Highly charged ions are atoms in which all or most of the electrons have been removed. When shot into a 2D heterostructure, these ions act like hand grenades, releasing lots of energy as they rapidly capture electrons from the atoms around them. This reaction results in the formation of nanometer-sized pores in the 2D heterostructure.
Researchers have tested the response of various 2D materials to highly charged ion bombardment, including graphene and molybdenum disulfide. While sometimes the ions penetrate the 2D material without any noticeable change, at other times, the 2D material at the impact site is completely destroyed.
To understand why different materials react so differently to highly charged ion bombardment, researchers from the Institute for Theoretical Physics and the Institute of Applied Physics at TU Wien in Austria used simulations to investigate nanopore formation mechanisms in fluorographene.
Fluorographene is graphene that has been fluorinated, meaning it consists of carbon and fluorine atoms. It is considered one of the thinnest insulators, and the chemistry of fluorographene is a budding discipline because it can lead to various graphene derivatives.
The researchers’ simulations, as described in an open-access paper, consisted of a classical molecular dynamics simulation (for the motion of the target atoms) combined with a Monte Carlo model (for the diffusive charge transport within the layer).
Within the simulations, graphene flakes appeared as several concentric rings around the impact point of the highly charged ion. Atom motion was followed until the lattice was free of charges; in other words, until the charges migrated beyond the outermost ring.
Additionally, the researchers included the Stillinger–Weber potential within their model. This potential, which has been successfully used in describing various 2D materials, states that the bond energy is related to both the distance between atoms and the bond angles. The researchers explain they included this potential “due to its small numerical cost while successfully reproducing the splitting of graphene grains into graphene nanoplatelets when strained.”
Based on these simulations, the researchers determined that it is not the momentum of the highly charged ions that is mainly responsible for pore formation but the 2D material’s charge mobility.
“Graphene has an extremely high electron mobility. So this local positive charge [the highly charged ion] can be balanced there in a short time. Electrons simply flow in from elsewhere,” explains senior author Christoph Lemell, associate professor of theoretical physics, in a TU Wien press release.
In contrast, materials such as molybdenum disulfide have a slower electron mobility, and so electrons cannot flow in from elsewhere fast enough. A mini explosion thus occurs at the impact site: the positively charged atoms from which the ions took their electrons repel each other, and a nanosized pore forms.

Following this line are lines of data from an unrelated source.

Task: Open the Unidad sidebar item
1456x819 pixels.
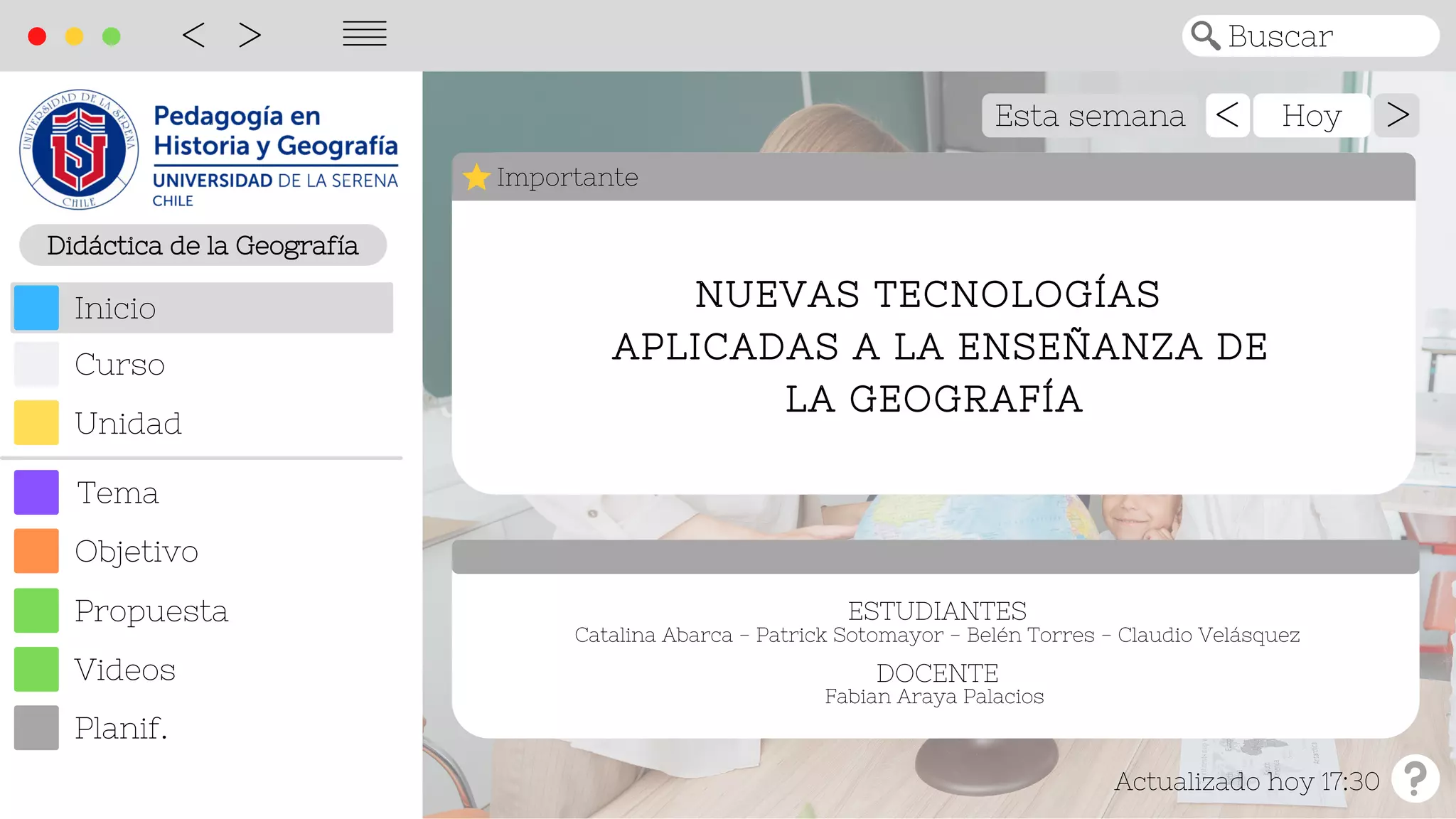Action: 129,424
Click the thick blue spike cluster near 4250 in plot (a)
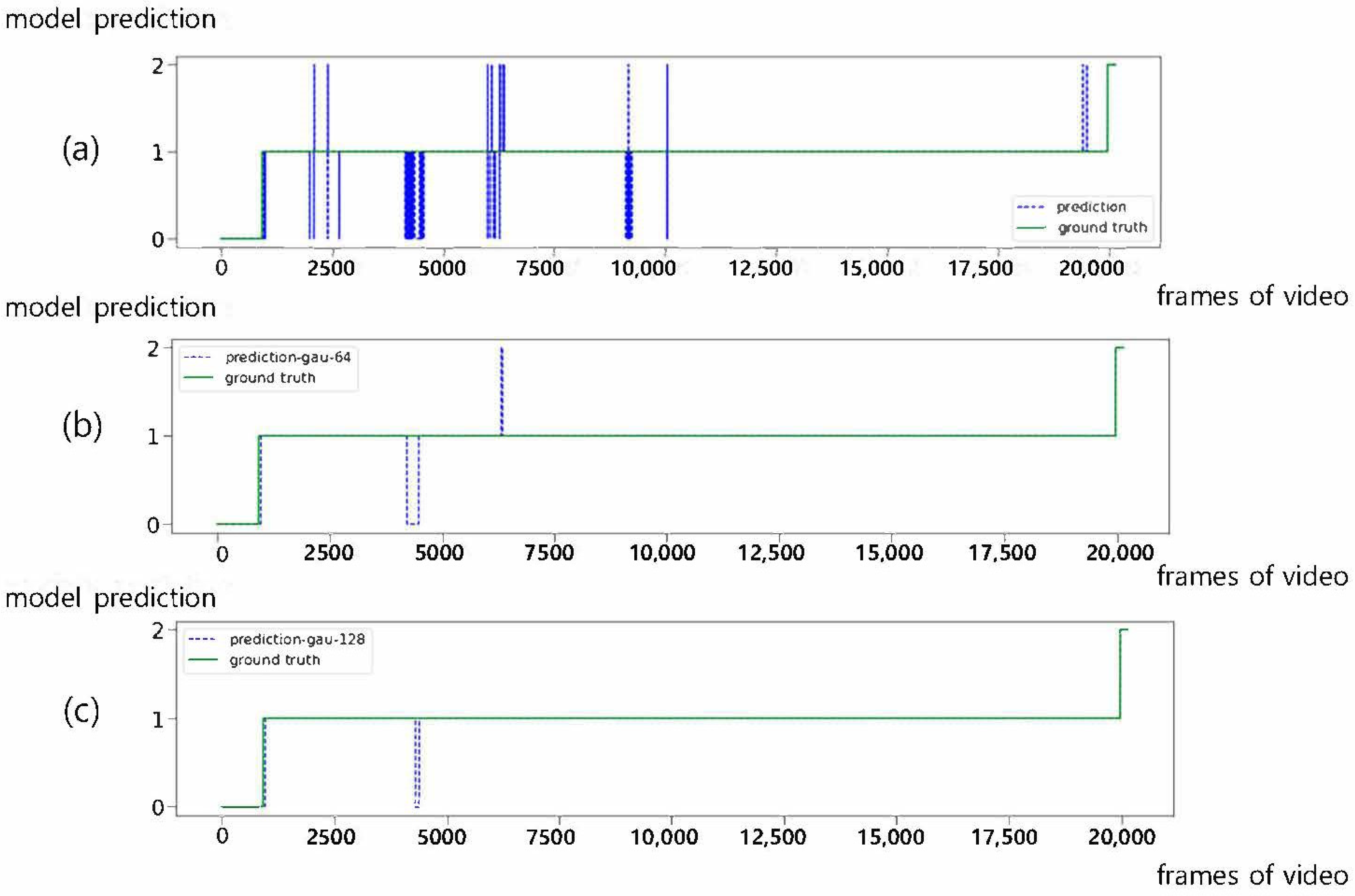Screen dimensions: 1355x896 pos(410,195)
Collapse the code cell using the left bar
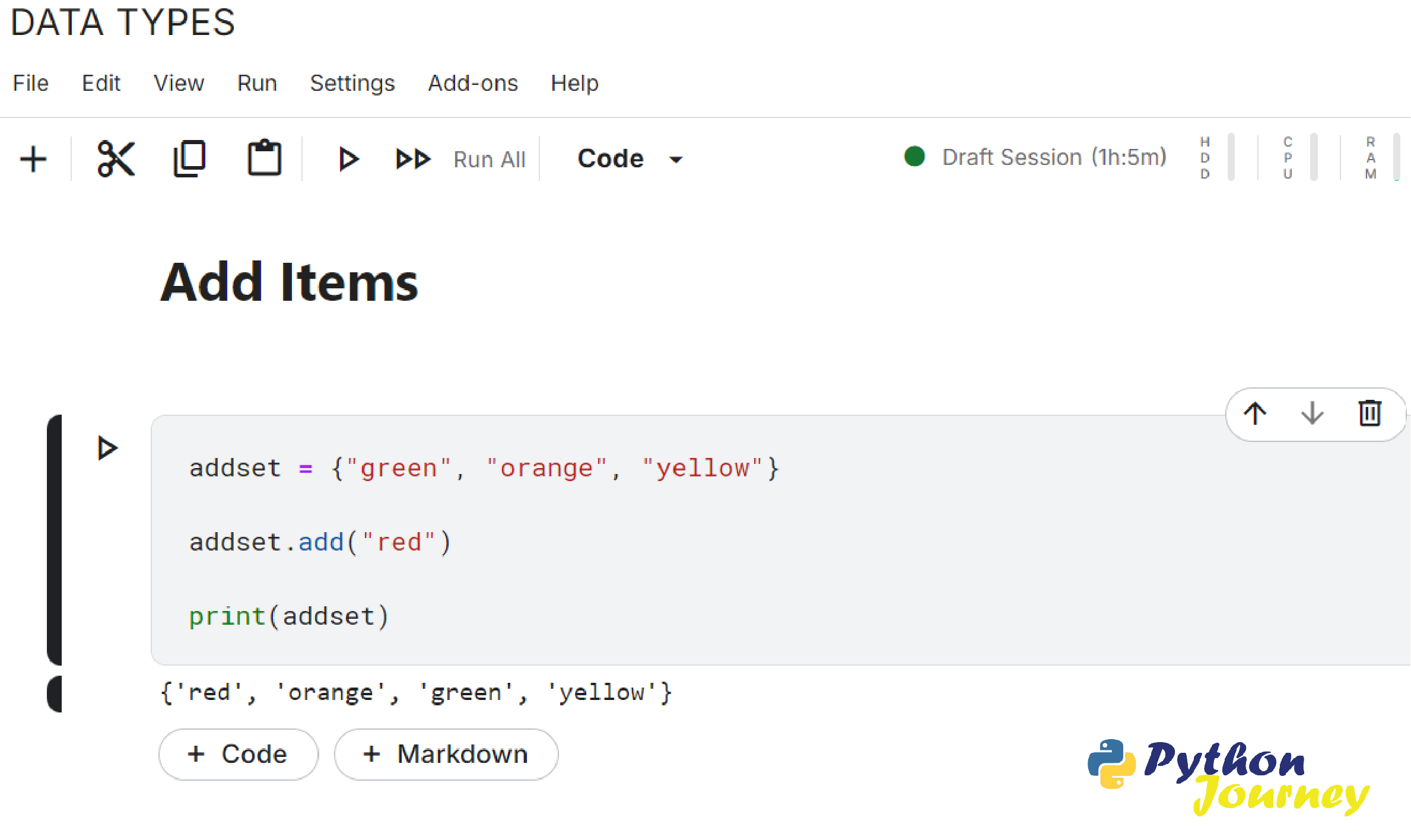Viewport: 1411px width, 840px height. pos(55,539)
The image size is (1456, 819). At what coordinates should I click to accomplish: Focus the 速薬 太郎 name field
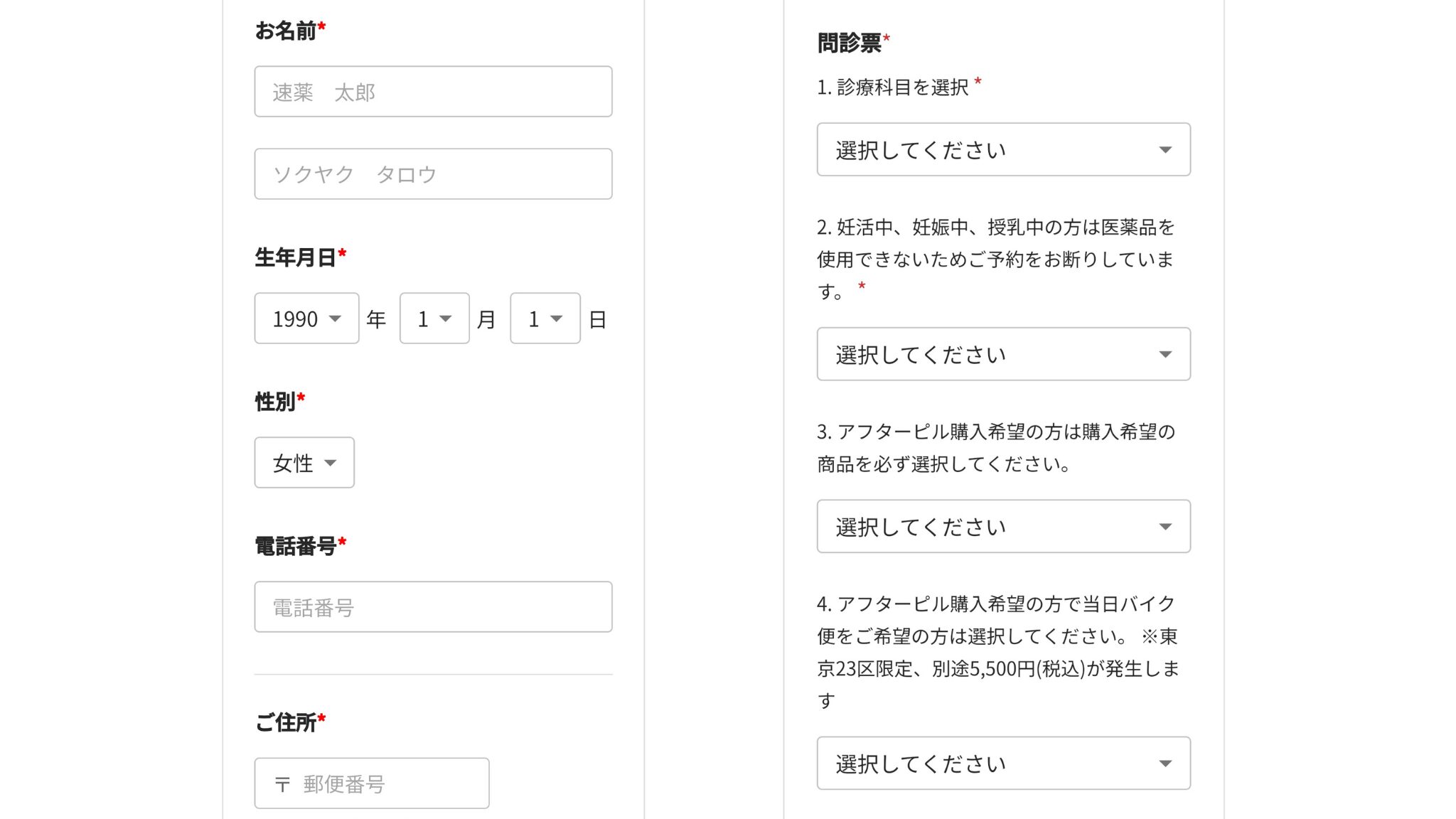point(433,92)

This dependence of pore formation on charge mobility explains why highly fluorinated graphene is more susceptible to pore formation—fluorination alters the band structure of graphene, thus reducing charge mobility.
“Through our findings, we now have precise control over the manipulation of materials at the nanoscale,” says lead author Alexander Sagar Grossek in the press release. “This [knowledge] provides a whole new tool for manipulating ultrathin films in a precisely calculable way for the first time.”
The open-access paper, published in Nano Letters, is “Model for nanopore formation in two-dimensional materials by impact of highly charged ions” (DOI: 10.1021/acs.nanolett.2c03894).